GIVEN DATA:

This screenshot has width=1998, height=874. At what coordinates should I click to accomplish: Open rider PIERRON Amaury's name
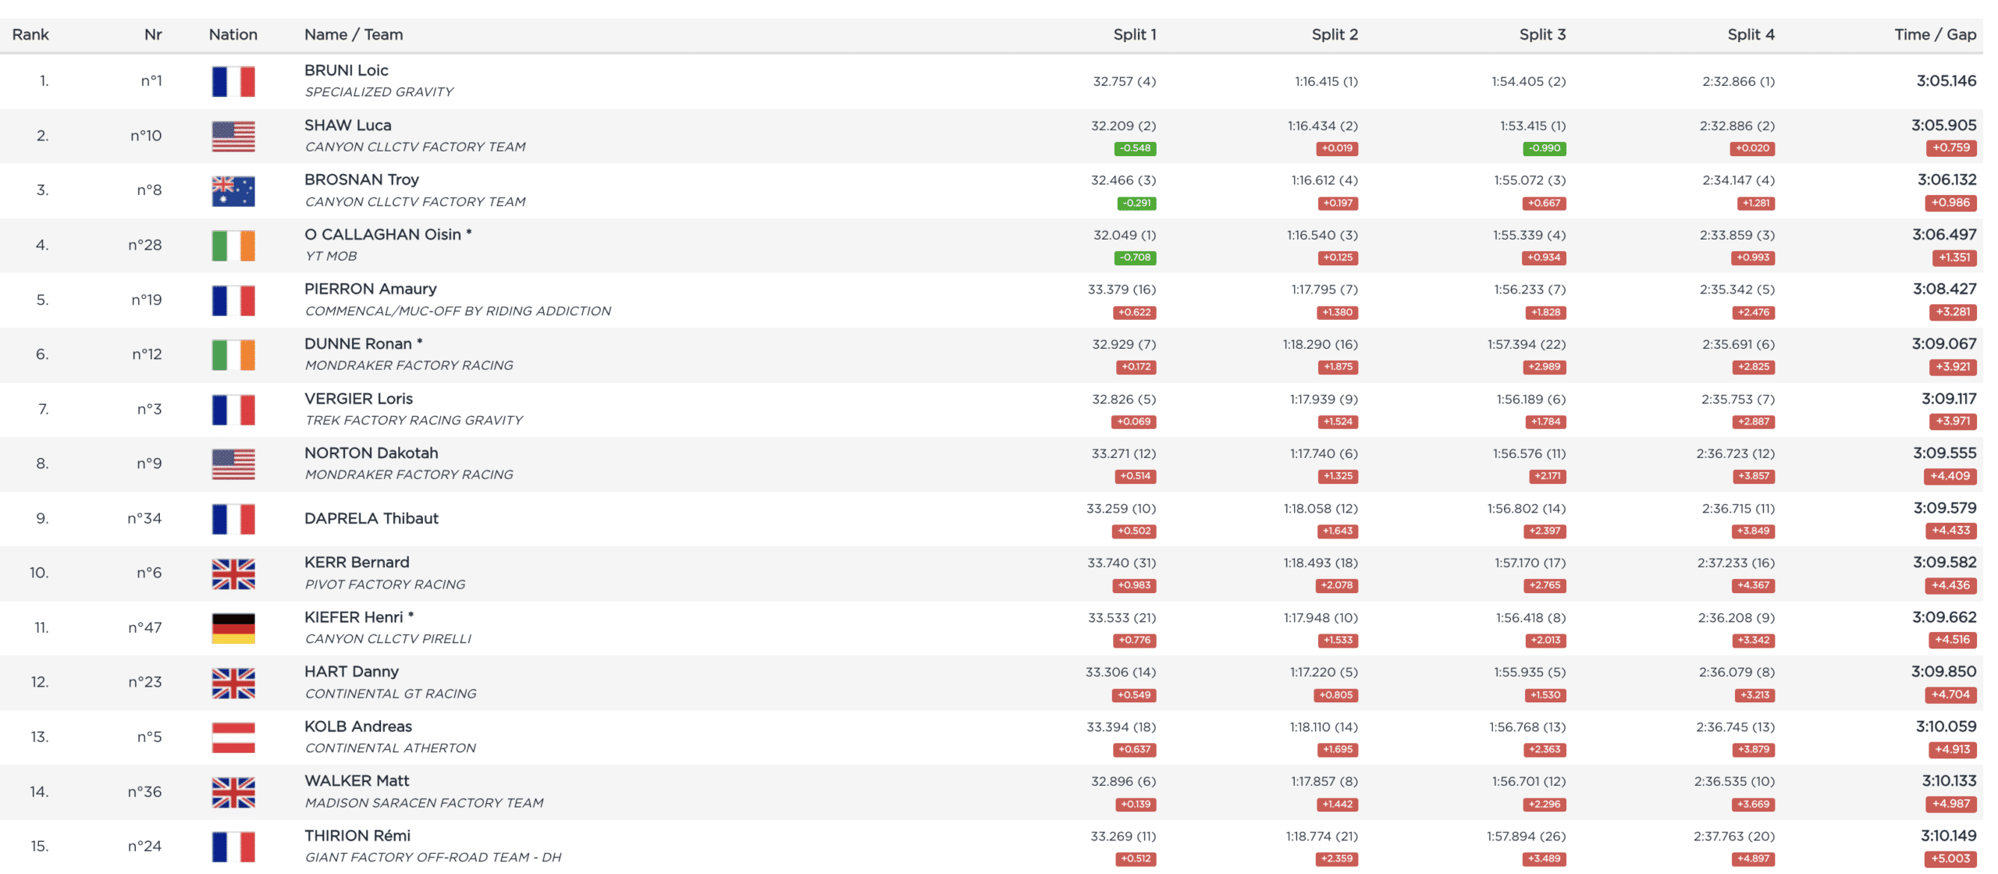[x=370, y=289]
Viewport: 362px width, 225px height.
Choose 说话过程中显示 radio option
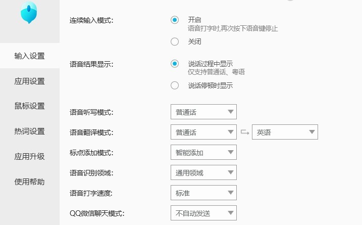pyautogui.click(x=175, y=64)
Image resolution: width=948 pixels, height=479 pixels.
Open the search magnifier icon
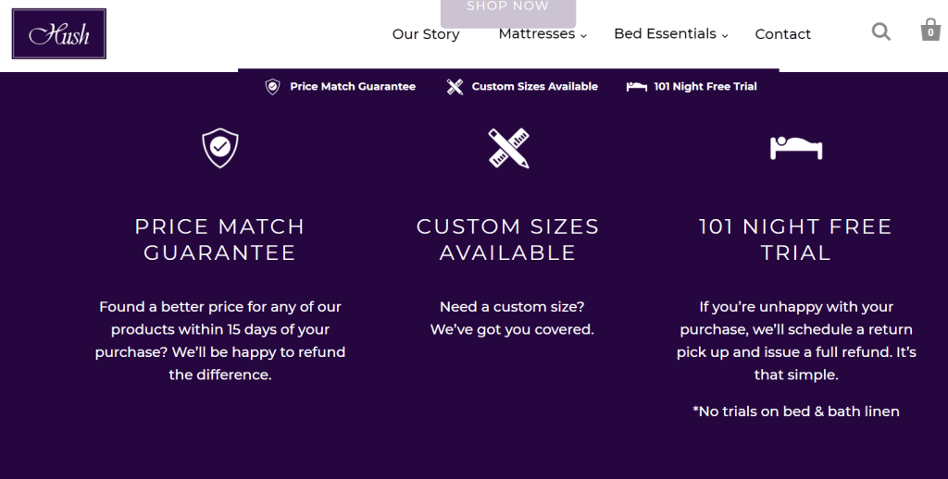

REQUIRED WORK: Please rewrite all the records above, swapping "Open" for "Select" and keeping everything else unchanged. Leave out the pictures.

WRITTEN ANSWER:
This screenshot has width=1998, height=874. At what coordinates should I click to accomplish: Select rider PIERRON Amaury's name
[x=370, y=289]
Viewport: 362px width, 225px height.
Choose 说话过程中显示 radio option
pyautogui.click(x=175, y=64)
Image resolution: width=948 pixels, height=479 pixels.
Select the search magnifier icon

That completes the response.